* _DESCRIPTION OF THE TASK_
Once the pictures are set aside, transcribe each line of the data exactly.

* _DATA FOR THIS EXERCISE_
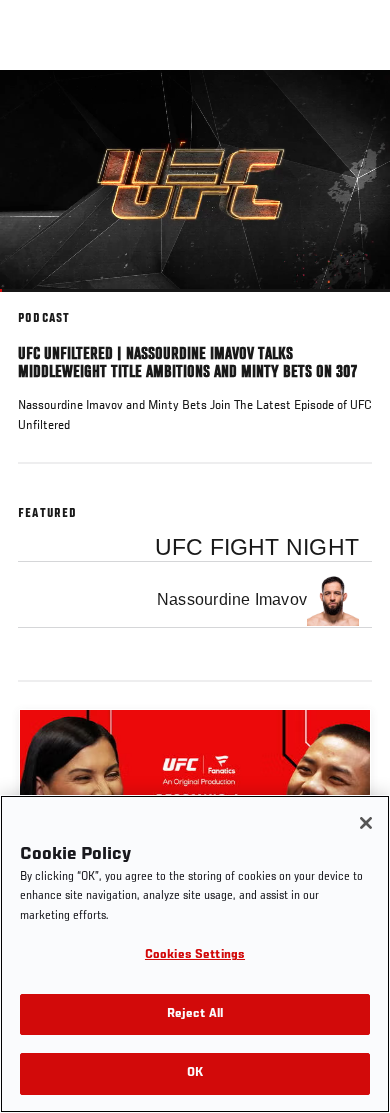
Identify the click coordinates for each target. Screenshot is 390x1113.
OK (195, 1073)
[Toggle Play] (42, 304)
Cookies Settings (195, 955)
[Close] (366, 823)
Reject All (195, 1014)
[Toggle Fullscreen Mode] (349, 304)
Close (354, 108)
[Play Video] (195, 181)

* _RESPONSE BOX_
Identify the click coordinates for each target. Screenshot is 390x1113.
OK (195, 1073)
[Toggle Play] (42, 304)
Cookies Settings (195, 955)
[Close] (366, 823)
Reject All (195, 1014)
[Toggle Fullscreen Mode] (349, 304)
Close (354, 108)
[Play Video] (195, 181)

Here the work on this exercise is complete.